Aile; zorunlu heteroseksüelliğin, cinsiyetçiliğin ve ataerkinin en güçlü kalesi. Kadınların bedenlerini kontrol altına alan, kadınların nasıl doğum yapacağına dahi dil uzatan, çocukların hayatlarını kendi istediği gibi şekillendiren, insanları itaatkar ve kendi kalıbına uygun hale getiren, intihara sürükleyen aile…

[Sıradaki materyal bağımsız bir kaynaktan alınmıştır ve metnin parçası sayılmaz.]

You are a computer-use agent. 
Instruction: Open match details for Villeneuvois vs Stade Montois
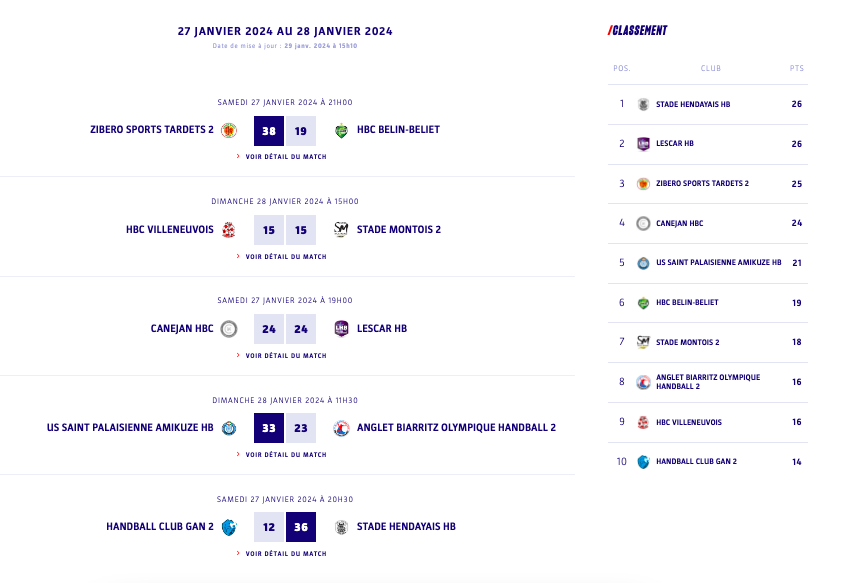[285, 257]
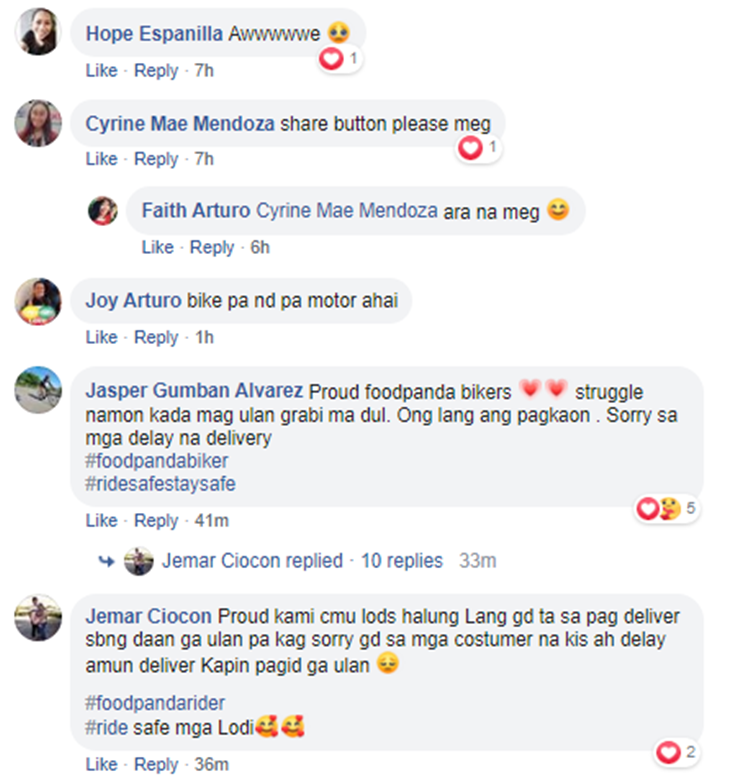Like Hope Espanilla's comment
The image size is (750, 779).
(101, 71)
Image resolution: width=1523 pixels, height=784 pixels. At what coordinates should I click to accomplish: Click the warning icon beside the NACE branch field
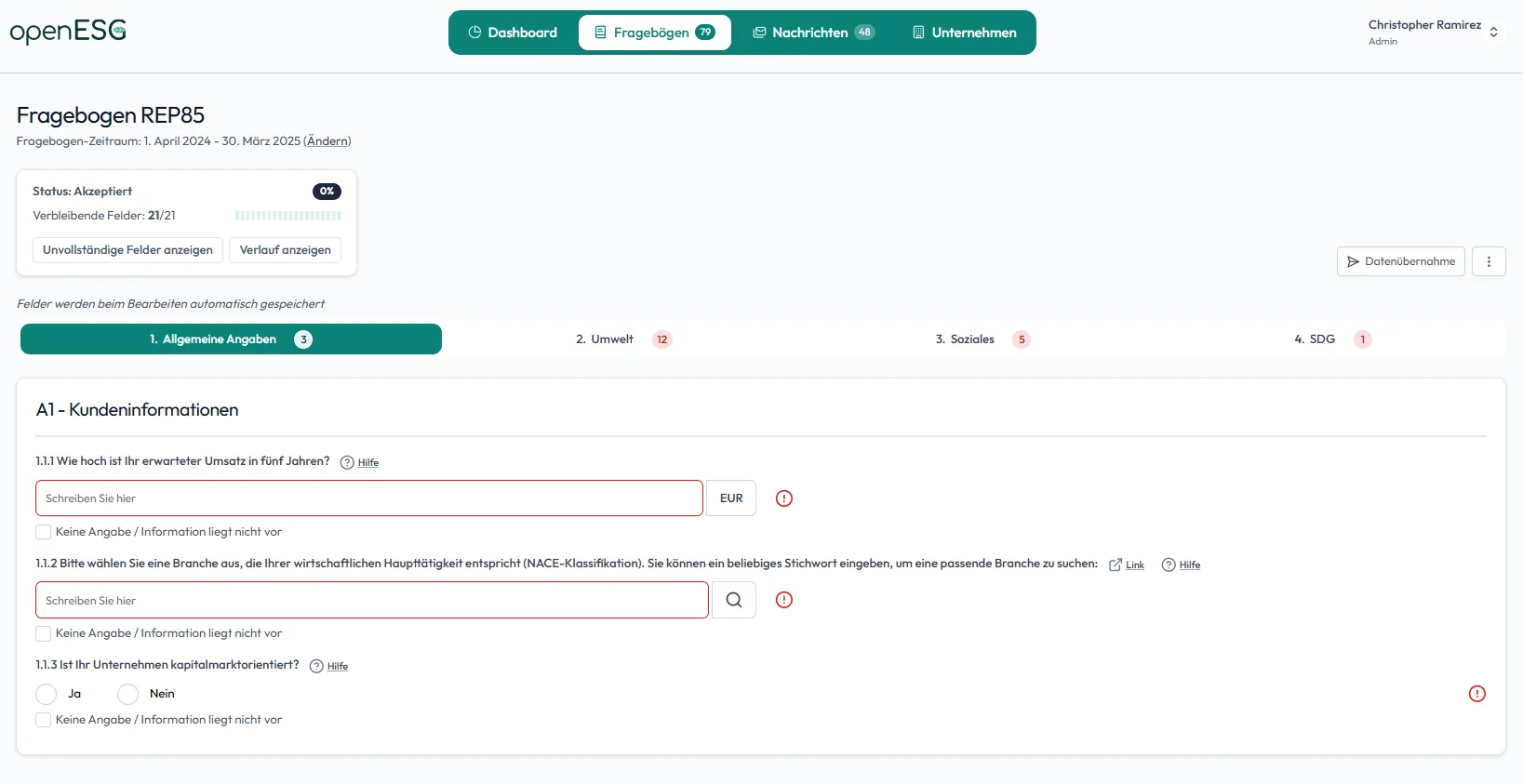(784, 600)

Her birimiz kendi hikayemizi yazıyor, kutsal ailenizi yıkıyoruz. Siz hormonları engellemeye çalışıyorsunuz; biz hormonlarımızı konuşuyoruz. Siz bizi gözaltına alıyorsunuz; biz bayraklarımızı sallıyoruz. Siz nefret saçıyorsunuz; biz dayanışmaya devam ediyoruz. Herkese buradan duyuruyoruz: İster hazır olun ister kabız: buradayız. Aileden önce de aileden sonra da hep vardık, varız ve var olacağız. Siz korkun, çünkü bizim sizin gibi yarattığımız ‘sahte’ kutsallarımız yok.
Ailenizin içinde yer yokmuş bize, iyi ki de yok! Biz topuklarımızı yere vura vura, bayraklarımızı sallaya sallaya varoluşlarımızın her halini savunarak, kendi yolumuzu açacağız.”